[Records excerpted from a collection]
• • • • •

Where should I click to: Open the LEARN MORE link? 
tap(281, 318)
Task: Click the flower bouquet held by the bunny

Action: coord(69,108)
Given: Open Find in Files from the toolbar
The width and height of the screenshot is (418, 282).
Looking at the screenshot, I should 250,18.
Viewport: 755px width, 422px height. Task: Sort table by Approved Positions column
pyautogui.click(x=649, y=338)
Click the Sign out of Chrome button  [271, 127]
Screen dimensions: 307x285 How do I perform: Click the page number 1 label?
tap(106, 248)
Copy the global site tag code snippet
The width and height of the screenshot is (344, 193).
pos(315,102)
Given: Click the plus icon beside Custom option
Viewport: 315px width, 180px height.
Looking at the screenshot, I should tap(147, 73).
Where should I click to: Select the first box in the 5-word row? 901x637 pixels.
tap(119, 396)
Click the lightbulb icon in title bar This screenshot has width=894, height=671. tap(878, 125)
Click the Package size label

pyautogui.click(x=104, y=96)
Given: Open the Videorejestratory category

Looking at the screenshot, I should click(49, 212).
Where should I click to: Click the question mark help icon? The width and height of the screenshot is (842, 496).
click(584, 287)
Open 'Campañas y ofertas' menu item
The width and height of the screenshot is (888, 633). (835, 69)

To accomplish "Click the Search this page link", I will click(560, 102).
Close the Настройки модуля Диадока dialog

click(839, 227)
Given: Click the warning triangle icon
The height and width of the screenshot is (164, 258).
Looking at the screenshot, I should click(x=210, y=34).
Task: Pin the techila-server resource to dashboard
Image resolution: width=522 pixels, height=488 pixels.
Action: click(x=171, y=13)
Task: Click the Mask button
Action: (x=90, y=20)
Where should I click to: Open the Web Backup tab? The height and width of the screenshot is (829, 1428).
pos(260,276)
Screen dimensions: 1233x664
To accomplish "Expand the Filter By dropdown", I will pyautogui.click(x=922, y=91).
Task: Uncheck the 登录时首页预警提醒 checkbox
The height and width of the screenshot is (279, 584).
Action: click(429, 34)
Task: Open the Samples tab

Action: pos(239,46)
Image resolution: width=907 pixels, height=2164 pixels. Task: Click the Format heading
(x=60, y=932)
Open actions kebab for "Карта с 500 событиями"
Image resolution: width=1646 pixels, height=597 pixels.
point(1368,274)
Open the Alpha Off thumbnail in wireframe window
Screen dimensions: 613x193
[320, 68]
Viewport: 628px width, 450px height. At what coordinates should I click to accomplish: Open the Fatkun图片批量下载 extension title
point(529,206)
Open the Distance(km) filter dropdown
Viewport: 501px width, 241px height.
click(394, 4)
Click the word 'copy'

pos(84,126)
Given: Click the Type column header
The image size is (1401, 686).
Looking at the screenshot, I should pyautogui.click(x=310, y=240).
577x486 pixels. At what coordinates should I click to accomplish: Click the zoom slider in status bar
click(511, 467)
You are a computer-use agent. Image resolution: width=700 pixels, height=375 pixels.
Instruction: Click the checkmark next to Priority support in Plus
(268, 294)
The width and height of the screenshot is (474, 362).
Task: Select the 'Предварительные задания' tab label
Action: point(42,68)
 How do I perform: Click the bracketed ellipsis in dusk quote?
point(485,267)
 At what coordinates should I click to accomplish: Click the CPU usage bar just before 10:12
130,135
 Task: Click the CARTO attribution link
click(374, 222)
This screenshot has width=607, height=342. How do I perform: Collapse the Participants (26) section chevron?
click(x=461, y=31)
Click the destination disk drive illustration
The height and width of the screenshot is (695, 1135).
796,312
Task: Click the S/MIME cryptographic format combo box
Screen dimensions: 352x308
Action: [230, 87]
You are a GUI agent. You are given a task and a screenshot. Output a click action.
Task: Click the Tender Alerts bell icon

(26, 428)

• • • • •

What the task requires>
Please return every line of the data, unaltered.

Result of this exercise>
Where should I click to: Open the LEARN MORE link? 
tap(281, 318)
Task: Click the flower bouquet held by the bunny

Action: coord(69,108)
Given: Open Find in Files from the toolbar
The width and height of the screenshot is (418, 282).
Looking at the screenshot, I should 250,18.
Viewport: 755px width, 422px height. Task: Sort table by Approved Positions column
pyautogui.click(x=649, y=338)
Click the Sign out of Chrome button  [271, 127]
Screen dimensions: 307x285 How do I perform: Click the page number 1 label?
tap(106, 248)
Copy the global site tag code snippet
The width and height of the screenshot is (344, 193).
pos(315,102)
Given: Click the plus icon beside Custom option
Viewport: 315px width, 180px height.
Looking at the screenshot, I should tap(147, 73).
Where should I click to: Select the first box in the 5-word row? 901x637 pixels.
tap(119, 396)
Click the lightbulb icon in title bar This screenshot has width=894, height=671. tap(878, 125)
Click the Package size label

pyautogui.click(x=104, y=96)
Given: Open the Videorejestratory category

Looking at the screenshot, I should click(49, 212).
Where should I click to: Click the question mark help icon? The width and height of the screenshot is (842, 496).
click(584, 287)
Open 'Campañas y ofertas' menu item
The width and height of the screenshot is (888, 633). (835, 69)

To accomplish "Click the Search this page link", I will click(560, 102).
Close the Настройки модуля Диадока dialog

click(839, 227)
Given: Click the warning triangle icon
The height and width of the screenshot is (164, 258).
Looking at the screenshot, I should click(x=210, y=34).
Task: Pin the techila-server resource to dashboard
Image resolution: width=522 pixels, height=488 pixels.
Action: click(x=171, y=13)
Task: Click the Mask button
Action: (x=90, y=20)
Where should I click to: Open the Web Backup tab? The height and width of the screenshot is (829, 1428).
pos(260,276)
Screen dimensions: 1233x664
To accomplish "Expand the Filter By dropdown", I will pyautogui.click(x=922, y=91).
Task: Uncheck the 登录时首页预警提醒 checkbox
The height and width of the screenshot is (279, 584).
Action: click(429, 34)
Task: Open the Samples tab

Action: pos(239,46)
Image resolution: width=907 pixels, height=2164 pixels. Task: Click the Format heading
(x=60, y=932)
Open actions kebab for "Карта с 500 событиями"
Image resolution: width=1646 pixels, height=597 pixels.
point(1368,274)
Open the Alpha Off thumbnail in wireframe window
Screen dimensions: 613x193
[320, 68]
Viewport: 628px width, 450px height. At what coordinates should I click to accomplish: Open the Fatkun图片批量下载 extension title
point(529,206)
Open the Distance(km) filter dropdown
Viewport: 501px width, 241px height.
click(394, 4)
Click the word 'copy'

pos(84,126)
Given: Click the Type column header
The image size is (1401, 686).
Looking at the screenshot, I should pyautogui.click(x=310, y=240).
577x486 pixels. At what coordinates should I click to accomplish: Click the zoom slider in status bar
click(511, 467)
You are a computer-use agent. Image resolution: width=700 pixels, height=375 pixels.
Instruction: Click the checkmark next to Priority support in Plus
(268, 294)
The width and height of the screenshot is (474, 362).
Task: Select the 'Предварительные задания' tab label
Action: point(42,68)
 How do I perform: Click the bracketed ellipsis in dusk quote?
point(485,267)
 At what coordinates should I click to accomplish: Click the CPU usage bar just before 10:12
130,135
 Task: Click the CARTO attribution link
click(374, 222)
This screenshot has width=607, height=342. How do I perform: Collapse the Participants (26) section chevron?
click(x=461, y=31)
Click the destination disk drive illustration
The height and width of the screenshot is (695, 1135).
796,312
Task: Click the S/MIME cryptographic format combo box
Screen dimensions: 352x308
Action: [230, 87]
You are a GUI agent. You are given a task and a screenshot. Output a click action.
Task: Click the Tender Alerts bell icon

(26, 428)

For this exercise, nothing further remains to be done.